- [ACTION ITEM]
Below is the data. Give it again, complete and exact.

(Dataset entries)
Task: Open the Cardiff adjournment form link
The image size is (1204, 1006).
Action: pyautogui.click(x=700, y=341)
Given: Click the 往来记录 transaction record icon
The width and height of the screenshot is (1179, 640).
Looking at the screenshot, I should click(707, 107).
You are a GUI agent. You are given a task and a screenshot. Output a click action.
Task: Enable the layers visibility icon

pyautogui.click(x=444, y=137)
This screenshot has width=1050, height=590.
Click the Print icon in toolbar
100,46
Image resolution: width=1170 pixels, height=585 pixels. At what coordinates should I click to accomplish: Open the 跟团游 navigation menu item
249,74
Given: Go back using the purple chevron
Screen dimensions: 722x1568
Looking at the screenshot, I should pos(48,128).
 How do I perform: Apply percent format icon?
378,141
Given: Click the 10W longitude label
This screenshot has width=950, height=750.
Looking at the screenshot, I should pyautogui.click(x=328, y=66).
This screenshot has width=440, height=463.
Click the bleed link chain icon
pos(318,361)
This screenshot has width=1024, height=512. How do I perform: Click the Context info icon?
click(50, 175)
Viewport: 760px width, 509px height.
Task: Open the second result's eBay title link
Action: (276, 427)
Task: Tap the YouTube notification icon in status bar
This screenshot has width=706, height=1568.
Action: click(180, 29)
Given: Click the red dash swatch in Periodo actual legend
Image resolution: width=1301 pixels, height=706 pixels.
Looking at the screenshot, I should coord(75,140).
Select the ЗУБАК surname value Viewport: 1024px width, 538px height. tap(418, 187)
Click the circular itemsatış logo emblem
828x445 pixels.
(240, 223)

- [SOLVED PROBLEM]
Task: Open the Cardiff adjournment form link
The image size is (1204, 1006).
Action: pyautogui.click(x=700, y=341)
Given: Click the 往来记录 transaction record icon
The width and height of the screenshot is (1179, 640).
Looking at the screenshot, I should click(707, 107).
You are a GUI agent. You are given a task and a screenshot. Output a click action.
Task: Enable the layers visibility icon

pyautogui.click(x=444, y=137)
This screenshot has width=1050, height=590.
Click the Print icon in toolbar
100,46
Image resolution: width=1170 pixels, height=585 pixels. At what coordinates should I click to accomplish: Open the 跟团游 navigation menu item
249,74
Given: Go back using the purple chevron
Screen dimensions: 722x1568
Looking at the screenshot, I should pos(48,128).
 How do I perform: Apply percent format icon?
378,141
Given: Click the 10W longitude label
This screenshot has width=950, height=750.
Looking at the screenshot, I should pyautogui.click(x=328, y=66).
This screenshot has width=440, height=463.
Click the bleed link chain icon
pos(318,361)
This screenshot has width=1024, height=512. How do I perform: Click the Context info icon?
click(50, 175)
Viewport: 760px width, 509px height.
Task: Open the second result's eBay title link
Action: (276, 427)
Task: Tap the YouTube notification icon in status bar
This screenshot has width=706, height=1568.
Action: click(180, 29)
Given: Click the red dash swatch in Periodo actual legend
Image resolution: width=1301 pixels, height=706 pixels.
Looking at the screenshot, I should coord(75,140).
Select the ЗУБАК surname value Viewport: 1024px width, 538px height. tap(418, 187)
Click the circular itemsatış logo emblem
828x445 pixels.
(240, 223)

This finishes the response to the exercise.